Although premium cigars represent just 2.1% percent of all cigars smoked in the United States (according to the FDA, 300 million of the 14 billion total cigars sold), the vibrant creativity that has come to represent this small handmade portion of the cigar market will be hit with the overwhelming burden of complying with rules that require FDA approval for every cigar not on the market before February 15, 2007.

Within each brand, every size of that blend that was introduced after that date will have to apply for FDA approval, or be off the market, by August 2018. So literally thousands of blends would have to apply, something no one (including the FDA) expects to happen.

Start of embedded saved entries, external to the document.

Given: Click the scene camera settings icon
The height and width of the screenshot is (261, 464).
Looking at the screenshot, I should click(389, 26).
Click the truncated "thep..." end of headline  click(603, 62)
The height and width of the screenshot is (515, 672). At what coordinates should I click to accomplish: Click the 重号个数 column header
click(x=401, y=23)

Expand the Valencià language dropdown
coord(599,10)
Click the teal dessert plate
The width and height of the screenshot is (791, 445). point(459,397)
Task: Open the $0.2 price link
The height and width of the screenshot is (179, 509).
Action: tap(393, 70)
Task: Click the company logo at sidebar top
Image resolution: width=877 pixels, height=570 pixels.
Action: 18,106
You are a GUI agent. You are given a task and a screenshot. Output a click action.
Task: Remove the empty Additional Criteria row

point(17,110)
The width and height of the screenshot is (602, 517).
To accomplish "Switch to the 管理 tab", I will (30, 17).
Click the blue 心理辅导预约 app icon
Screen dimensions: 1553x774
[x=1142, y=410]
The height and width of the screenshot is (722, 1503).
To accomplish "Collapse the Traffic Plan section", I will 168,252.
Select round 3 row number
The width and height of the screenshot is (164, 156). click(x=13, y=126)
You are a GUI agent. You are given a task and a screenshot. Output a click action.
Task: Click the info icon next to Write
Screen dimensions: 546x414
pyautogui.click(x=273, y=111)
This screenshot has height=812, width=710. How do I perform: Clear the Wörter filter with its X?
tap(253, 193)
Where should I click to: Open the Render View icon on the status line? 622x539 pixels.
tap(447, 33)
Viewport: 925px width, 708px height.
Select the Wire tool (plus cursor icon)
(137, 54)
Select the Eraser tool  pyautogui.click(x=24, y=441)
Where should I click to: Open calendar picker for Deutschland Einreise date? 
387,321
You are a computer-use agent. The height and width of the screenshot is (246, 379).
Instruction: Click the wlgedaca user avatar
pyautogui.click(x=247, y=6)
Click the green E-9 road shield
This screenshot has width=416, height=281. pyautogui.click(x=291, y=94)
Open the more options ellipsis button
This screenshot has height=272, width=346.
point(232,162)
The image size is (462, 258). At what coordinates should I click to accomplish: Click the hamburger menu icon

In its public statements regarding the rule and within the 499-page rule itself, the FDA repeatedly alludes to the need to regulate cigars to protect children. But a closer look shows the facts don’t support the claim. In fact, at least one of the statements the FDA told the public about this is demonstrably false.

FDA Misstates Current Law

In its press announcement of the new rule, the FDA made the following statement: “Before today, there was no federal law prohibiting retailers from selling e-cigarettes, hookah tobacco, or cigars to people under age 18.”

This claim struck me as odd, at least in respect to cigars, so I asked an FDA spokesman for clarification. Despite multiple emails back and forth, I never got a substantive answer to my question: Does the FDA know of anywhere in the U.S. where the sale of cigars to minors (under 18) was not already illegal?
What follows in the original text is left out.